Sujeto por los mismos lazos, las mismas ataduras, volviéndose imposible sólo por ignorar posibilidades, volviéndose silencio sólo por ignorar posibilidades. No puede negarse a si mismo aunque el mundo lo niegue, no puede negarse porque late en sí y es en sí aquello que todos somos y que en la redundancia del asentimiento a la enajenación rutinaria olvidamos.
¿Cómo me olvido de mí? ¿Cuánto me olvido de mí en cuanto me olvido de él? Volverá a alzar la mano en son de paz aunque el mundo fríamente le haga una guerra, volverá a alzar las manos aunque las manos cercanas se escondan en la tumba del olvido. Del olvido del otro y del olvido de mi.
Preguntará pacíficamente, obstinadamente, humilladamente: ¿quién es entonces el distinto? Si hablamos escucha. Sólo si oímos, entonces habla. Nos ve, en la horrible necesidad de vernos aunque no nos pueda ver. ¿Lo escuchamos, acaso, cuando no habla? ¿Lo vemos en la ceguera patológica que el trajín pretende sumergirnos y muy amablemente le cedemos el pensar para que el mercado lo meta en una cubeta?
Está donde todos estamos, mirando aunque no vea, escuchando aun en el silencio de muerte que es posibilidad común.
Es porque somos los otros que somos ciegos aunque destellen los objetos brillantes ante nuestra vista, sordos, aunque podamos oír el ruido insufrible que actualmente llamamos música.

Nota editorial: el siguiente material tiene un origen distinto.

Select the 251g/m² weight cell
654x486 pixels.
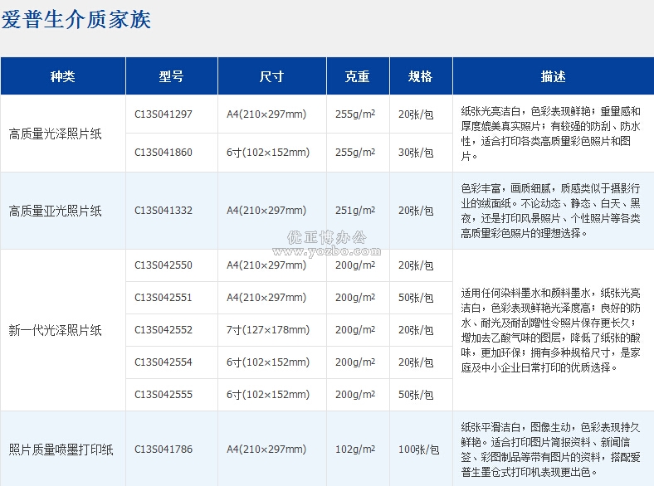coord(355,211)
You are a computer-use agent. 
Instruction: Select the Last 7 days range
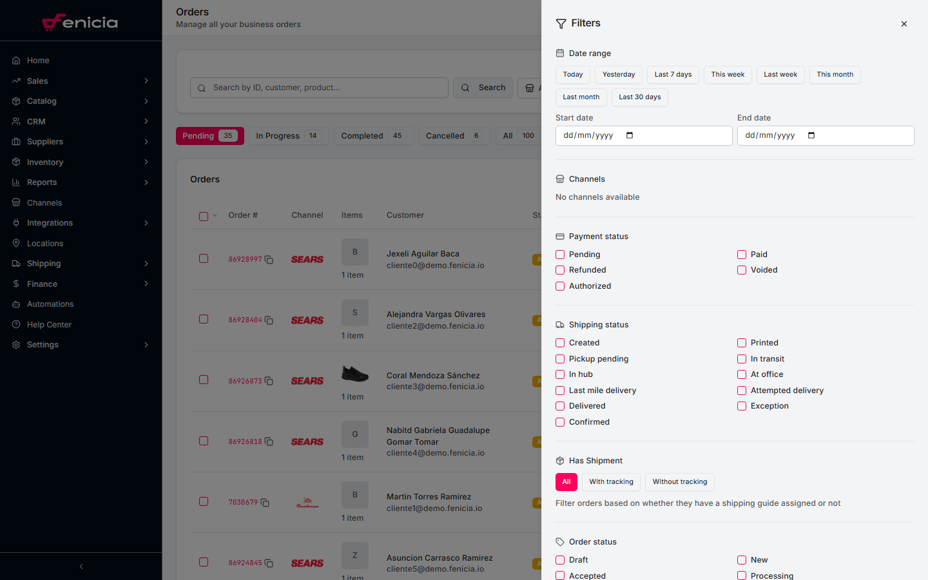(x=673, y=75)
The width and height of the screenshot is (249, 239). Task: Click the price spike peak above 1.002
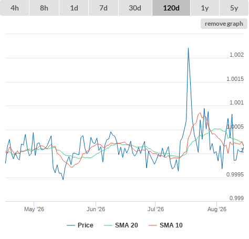(188, 48)
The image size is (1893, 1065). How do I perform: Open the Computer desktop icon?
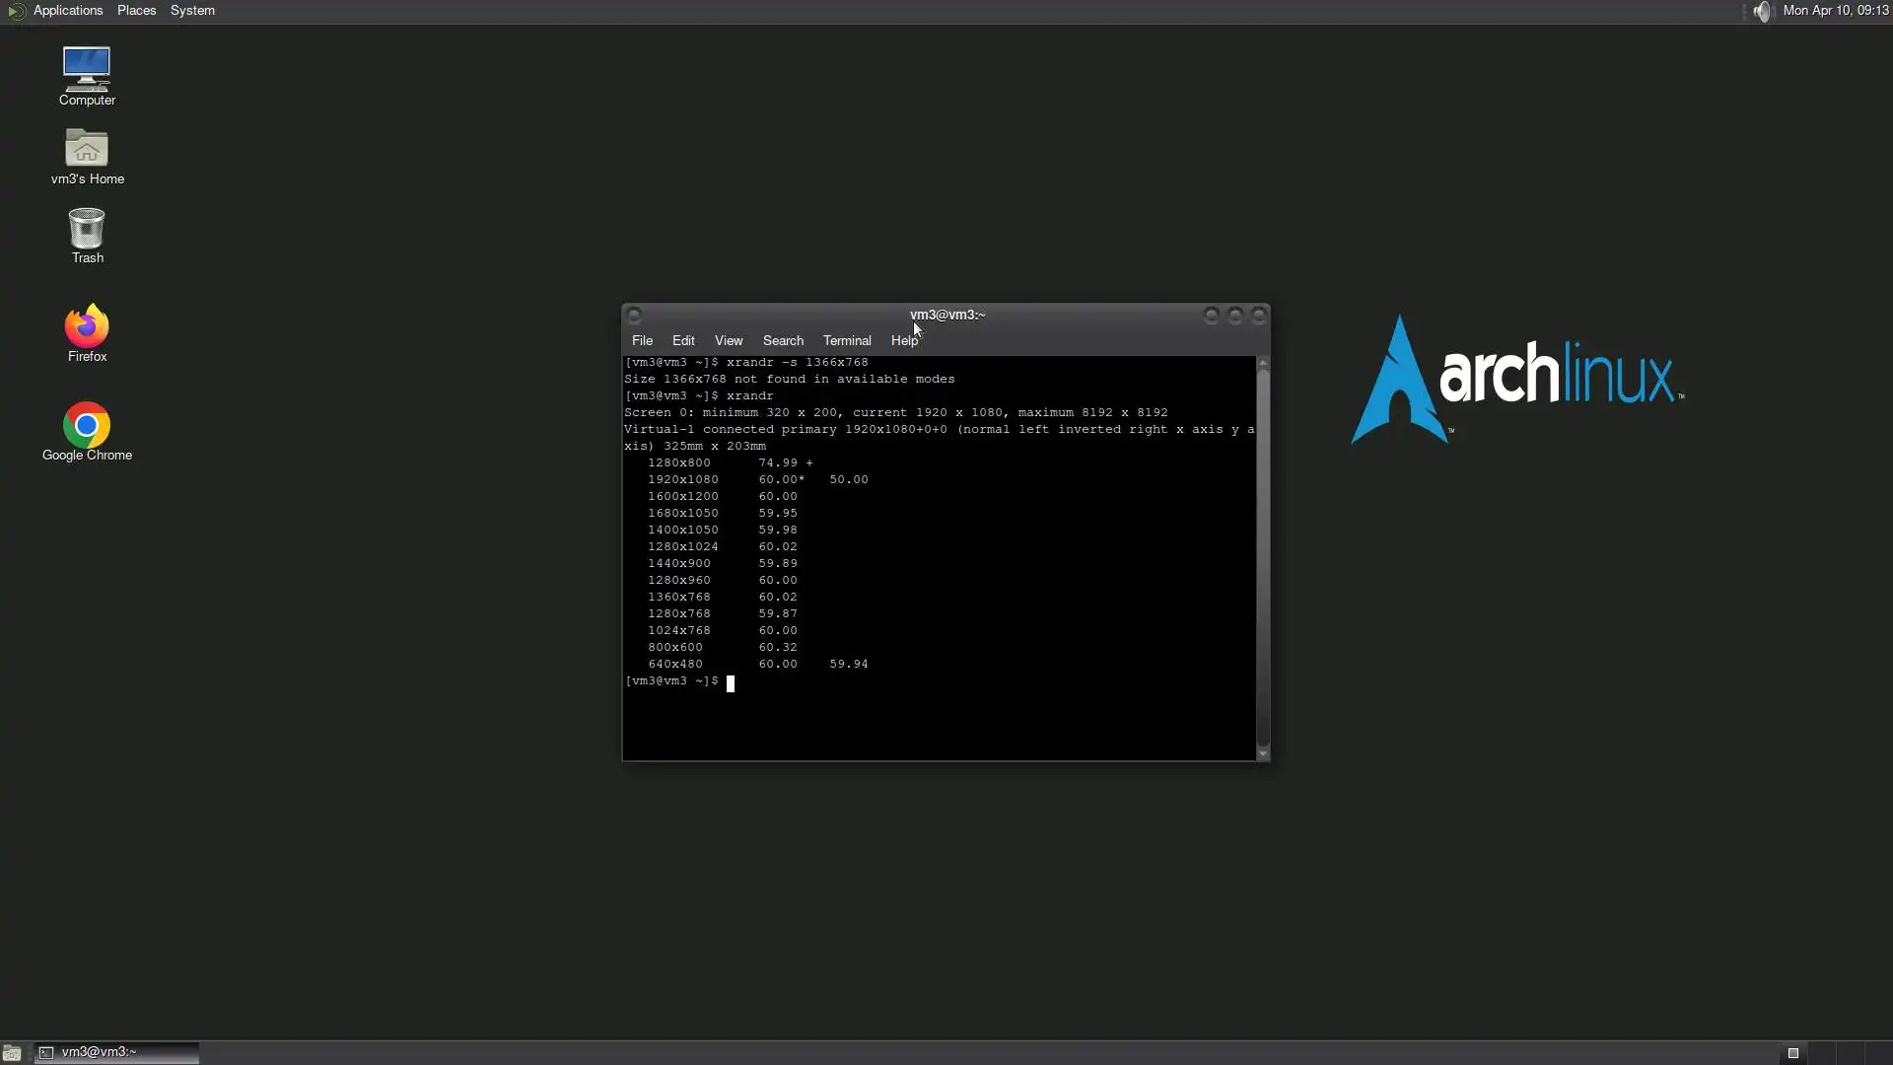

Está ahí, preguntándose por si mismo, preguntándose: ¿hasta cuándo? ¿Hasta cuándo los que ven serán más ciegos que él? ¿Hasta cuándo aquellos que oyen serán tanto más sordos que él?
¿Quién es el distinto? Creo que nadie escapa a la agraciada diferencia, a la maravillosa y mágica diferencia.
La discapacidad le escapa a la ceguera, la sordera o el retraso mental pero no le escapa al mundo.
Él está ahí preguntándose y yo estoy preguntándome con él: ¿quién es el discapacitado?